#### [SET TASK]
Reproduce every line of the listing below word for word, without any changes.

#### [SUPPLIED INFORMATION]
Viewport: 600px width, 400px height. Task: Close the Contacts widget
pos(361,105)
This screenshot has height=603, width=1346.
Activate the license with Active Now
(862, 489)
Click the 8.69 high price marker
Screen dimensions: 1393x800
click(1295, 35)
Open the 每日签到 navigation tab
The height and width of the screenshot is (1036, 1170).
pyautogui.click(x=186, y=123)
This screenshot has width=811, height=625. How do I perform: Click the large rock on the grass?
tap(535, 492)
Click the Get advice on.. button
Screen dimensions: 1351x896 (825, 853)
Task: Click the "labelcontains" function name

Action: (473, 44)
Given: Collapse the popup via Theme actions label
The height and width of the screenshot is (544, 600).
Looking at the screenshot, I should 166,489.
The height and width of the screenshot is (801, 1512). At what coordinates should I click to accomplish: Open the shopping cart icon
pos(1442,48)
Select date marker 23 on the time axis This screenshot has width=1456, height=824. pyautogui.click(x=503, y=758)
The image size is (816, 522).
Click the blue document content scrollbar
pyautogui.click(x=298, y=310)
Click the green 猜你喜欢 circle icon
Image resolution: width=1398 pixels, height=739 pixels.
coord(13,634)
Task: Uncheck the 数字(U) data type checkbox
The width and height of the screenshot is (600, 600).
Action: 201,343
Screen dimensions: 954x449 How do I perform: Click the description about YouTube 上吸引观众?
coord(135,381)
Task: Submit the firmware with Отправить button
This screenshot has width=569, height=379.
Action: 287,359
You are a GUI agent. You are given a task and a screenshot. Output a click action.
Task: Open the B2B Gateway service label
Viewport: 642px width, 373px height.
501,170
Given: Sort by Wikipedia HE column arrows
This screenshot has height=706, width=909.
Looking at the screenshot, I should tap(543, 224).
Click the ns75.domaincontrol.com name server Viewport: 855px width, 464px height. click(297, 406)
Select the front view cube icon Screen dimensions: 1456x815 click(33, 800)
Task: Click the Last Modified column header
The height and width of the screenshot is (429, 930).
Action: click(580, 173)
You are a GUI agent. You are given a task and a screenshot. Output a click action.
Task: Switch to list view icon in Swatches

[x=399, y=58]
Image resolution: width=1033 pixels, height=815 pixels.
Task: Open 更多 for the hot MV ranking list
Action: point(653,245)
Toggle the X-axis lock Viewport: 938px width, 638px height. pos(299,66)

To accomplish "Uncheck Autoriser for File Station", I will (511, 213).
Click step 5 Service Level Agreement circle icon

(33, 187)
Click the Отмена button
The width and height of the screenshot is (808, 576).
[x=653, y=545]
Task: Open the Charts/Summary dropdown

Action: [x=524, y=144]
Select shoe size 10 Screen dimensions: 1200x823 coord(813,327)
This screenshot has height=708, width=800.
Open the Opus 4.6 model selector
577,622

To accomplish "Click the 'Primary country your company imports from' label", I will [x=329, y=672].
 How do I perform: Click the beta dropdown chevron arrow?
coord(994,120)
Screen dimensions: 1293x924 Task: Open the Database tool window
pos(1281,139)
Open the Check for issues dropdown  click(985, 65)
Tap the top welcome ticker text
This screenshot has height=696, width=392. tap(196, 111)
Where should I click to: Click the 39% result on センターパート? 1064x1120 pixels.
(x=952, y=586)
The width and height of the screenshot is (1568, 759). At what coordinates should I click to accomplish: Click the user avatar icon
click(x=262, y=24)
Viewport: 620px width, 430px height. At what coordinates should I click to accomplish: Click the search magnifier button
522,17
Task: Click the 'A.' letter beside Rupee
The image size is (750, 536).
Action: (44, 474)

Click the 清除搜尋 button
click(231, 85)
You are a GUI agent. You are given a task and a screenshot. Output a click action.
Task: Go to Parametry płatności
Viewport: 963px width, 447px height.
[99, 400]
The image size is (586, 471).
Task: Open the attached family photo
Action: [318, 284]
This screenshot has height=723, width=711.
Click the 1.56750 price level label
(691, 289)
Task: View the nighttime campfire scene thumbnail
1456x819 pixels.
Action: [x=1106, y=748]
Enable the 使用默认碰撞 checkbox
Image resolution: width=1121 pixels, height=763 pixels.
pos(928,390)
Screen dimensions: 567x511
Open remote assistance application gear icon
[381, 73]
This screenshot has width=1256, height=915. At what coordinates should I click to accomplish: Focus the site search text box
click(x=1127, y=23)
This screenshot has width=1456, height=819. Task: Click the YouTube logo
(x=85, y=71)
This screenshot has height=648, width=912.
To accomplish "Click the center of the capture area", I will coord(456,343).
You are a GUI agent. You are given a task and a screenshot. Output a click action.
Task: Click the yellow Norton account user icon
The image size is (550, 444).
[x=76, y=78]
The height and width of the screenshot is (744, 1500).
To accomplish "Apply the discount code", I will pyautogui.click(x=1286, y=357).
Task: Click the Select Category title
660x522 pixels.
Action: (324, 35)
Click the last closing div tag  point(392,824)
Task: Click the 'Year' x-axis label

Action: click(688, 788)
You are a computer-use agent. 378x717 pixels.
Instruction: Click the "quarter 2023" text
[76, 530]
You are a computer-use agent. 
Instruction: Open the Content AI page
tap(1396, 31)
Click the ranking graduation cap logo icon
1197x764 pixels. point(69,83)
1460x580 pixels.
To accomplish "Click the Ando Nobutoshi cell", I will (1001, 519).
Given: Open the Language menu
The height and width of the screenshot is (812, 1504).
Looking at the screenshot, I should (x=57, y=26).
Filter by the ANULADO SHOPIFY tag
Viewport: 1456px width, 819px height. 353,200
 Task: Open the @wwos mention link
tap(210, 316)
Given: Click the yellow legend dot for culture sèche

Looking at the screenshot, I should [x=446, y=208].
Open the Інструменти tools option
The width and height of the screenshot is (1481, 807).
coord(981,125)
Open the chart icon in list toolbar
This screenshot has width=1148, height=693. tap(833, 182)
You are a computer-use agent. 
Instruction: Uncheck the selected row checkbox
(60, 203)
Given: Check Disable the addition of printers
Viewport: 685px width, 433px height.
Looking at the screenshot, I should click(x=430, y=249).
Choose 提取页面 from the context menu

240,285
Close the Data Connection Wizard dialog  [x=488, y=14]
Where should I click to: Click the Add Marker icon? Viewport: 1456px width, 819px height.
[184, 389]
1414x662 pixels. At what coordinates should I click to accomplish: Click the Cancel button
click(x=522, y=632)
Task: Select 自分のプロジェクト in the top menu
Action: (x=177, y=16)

#### [PROBLEM SOLUTION]
Viewport: 600px width, 400px height. Task: Close the Contacts widget
pos(361,105)
This screenshot has height=603, width=1346.
Activate the license with Active Now
(862, 489)
Click the 8.69 high price marker
Screen dimensions: 1393x800
click(1295, 35)
Open the 每日签到 navigation tab
The height and width of the screenshot is (1036, 1170).
pyautogui.click(x=186, y=123)
This screenshot has width=811, height=625. How do I perform: Click the large rock on the grass?
tap(535, 492)
Click the Get advice on.. button
Screen dimensions: 1351x896 (825, 853)
Task: Click the "labelcontains" function name

Action: (473, 44)
Given: Collapse the popup via Theme actions label
The height and width of the screenshot is (544, 600).
Looking at the screenshot, I should 166,489.
The height and width of the screenshot is (801, 1512). At what coordinates should I click to accomplish: Open the shopping cart icon
pos(1442,48)
Select date marker 23 on the time axis This screenshot has width=1456, height=824. pyautogui.click(x=503, y=758)
The image size is (816, 522).
Click the blue document content scrollbar
pyautogui.click(x=298, y=310)
Click the green 猜你喜欢 circle icon
Image resolution: width=1398 pixels, height=739 pixels.
coord(13,634)
Task: Uncheck the 数字(U) data type checkbox
The width and height of the screenshot is (600, 600).
Action: 201,343
Screen dimensions: 954x449 How do I perform: Click the description about YouTube 上吸引观众?
coord(135,381)
Task: Submit the firmware with Отправить button
This screenshot has width=569, height=379.
Action: 287,359
You are a GUI agent. You are given a task and a screenshot. Output a click action.
Task: Open the B2B Gateway service label
Viewport: 642px width, 373px height.
501,170
Given: Sort by Wikipedia HE column arrows
This screenshot has height=706, width=909.
Looking at the screenshot, I should tap(543, 224).
Click the ns75.domaincontrol.com name server Viewport: 855px width, 464px height. click(297, 406)
Select the front view cube icon Screen dimensions: 1456x815 click(33, 800)
Task: Click the Last Modified column header
The height and width of the screenshot is (429, 930).
Action: click(580, 173)
You are a GUI agent. You are given a task and a screenshot. Output a click action.
Task: Switch to list view icon in Swatches

[x=399, y=58]
Image resolution: width=1033 pixels, height=815 pixels.
Task: Open 更多 for the hot MV ranking list
Action: point(653,245)
Toggle the X-axis lock Viewport: 938px width, 638px height. pos(299,66)

To accomplish "Uncheck Autoriser for File Station", I will (511, 213).
Click step 5 Service Level Agreement circle icon

(33, 187)
Click the Отмена button
The width and height of the screenshot is (808, 576).
[x=653, y=545]
Task: Open the Charts/Summary dropdown

Action: [x=524, y=144]
Select shoe size 10 Screen dimensions: 1200x823 coord(813,327)
This screenshot has height=708, width=800.
Open the Opus 4.6 model selector
577,622

To accomplish "Click the 'Primary country your company imports from' label", I will [x=329, y=672].
 How do I perform: Click the beta dropdown chevron arrow?
coord(994,120)
Screen dimensions: 1293x924 Task: Open the Database tool window
pos(1281,139)
Open the Check for issues dropdown  click(985, 65)
Tap the top welcome ticker text
This screenshot has height=696, width=392. tap(196, 111)
Where should I click to: Click the 39% result on センターパート? 1064x1120 pixels.
(x=952, y=586)
The width and height of the screenshot is (1568, 759). At what coordinates should I click to accomplish: Click the user avatar icon
click(x=262, y=24)
Viewport: 620px width, 430px height. At what coordinates should I click to accomplish: Click the search magnifier button
522,17
Task: Click the 'A.' letter beside Rupee
The image size is (750, 536).
Action: (44, 474)

Click the 清除搜尋 button
click(231, 85)
You are a GUI agent. You are given a task and a screenshot. Output a click action.
Task: Go to Parametry płatności
Viewport: 963px width, 447px height.
[99, 400]
The image size is (586, 471).
Task: Open the attached family photo
Action: [318, 284]
This screenshot has height=723, width=711.
Click the 1.56750 price level label
(691, 289)
Task: View the nighttime campfire scene thumbnail
1456x819 pixels.
Action: [x=1106, y=748]
Enable the 使用默认碰撞 checkbox
Image resolution: width=1121 pixels, height=763 pixels.
pos(928,390)
Screen dimensions: 567x511
Open remote assistance application gear icon
[381, 73]
This screenshot has width=1256, height=915. At what coordinates should I click to accomplish: Focus the site search text box
click(x=1127, y=23)
This screenshot has width=1456, height=819. Task: Click the YouTube logo
(x=85, y=71)
This screenshot has height=648, width=912.
To accomplish "Click the center of the capture area", I will coord(456,343).
You are a GUI agent. You are given a task and a screenshot. Output a click action.
Task: Click the yellow Norton account user icon
The image size is (550, 444).
[x=76, y=78]
The height and width of the screenshot is (744, 1500).
To accomplish "Apply the discount code", I will pyautogui.click(x=1286, y=357).
Task: Click the Select Category title
660x522 pixels.
Action: (324, 35)
Click the last closing div tag  point(392,824)
Task: Click the 'Year' x-axis label

Action: click(688, 788)
You are a computer-use agent. 378x717 pixels.
Instruction: Click the "quarter 2023" text
[76, 530]
You are a computer-use agent. 
Instruction: Open the Content AI page
tap(1396, 31)
Click the ranking graduation cap logo icon
1197x764 pixels. point(69,83)
1460x580 pixels.
To accomplish "Click the Ando Nobutoshi cell", I will (1001, 519).
Given: Open the Language menu
The height and width of the screenshot is (812, 1504).
Looking at the screenshot, I should (x=57, y=26).
Filter by the ANULADO SHOPIFY tag
Viewport: 1456px width, 819px height. 353,200
 Task: Open the @wwos mention link
tap(210, 316)
Given: Click the yellow legend dot for culture sèche

Looking at the screenshot, I should [x=446, y=208].
Open the Інструменти tools option
The width and height of the screenshot is (1481, 807).
coord(981,125)
Open the chart icon in list toolbar
This screenshot has width=1148, height=693. tap(833, 182)
You are a computer-use agent. 
Instruction: Uncheck the selected row checkbox
(60, 203)
Given: Check Disable the addition of printers
Viewport: 685px width, 433px height.
Looking at the screenshot, I should click(x=430, y=249).
Choose 提取页面 from the context menu

240,285
Close the Data Connection Wizard dialog  [x=488, y=14]
Where should I click to: Click the Add Marker icon? Viewport: 1456px width, 819px height.
[184, 389]
1414x662 pixels. At what coordinates should I click to accomplish: Click the Cancel button
click(x=522, y=632)
Task: Select 自分のプロジェクト in the top menu
Action: (x=177, y=16)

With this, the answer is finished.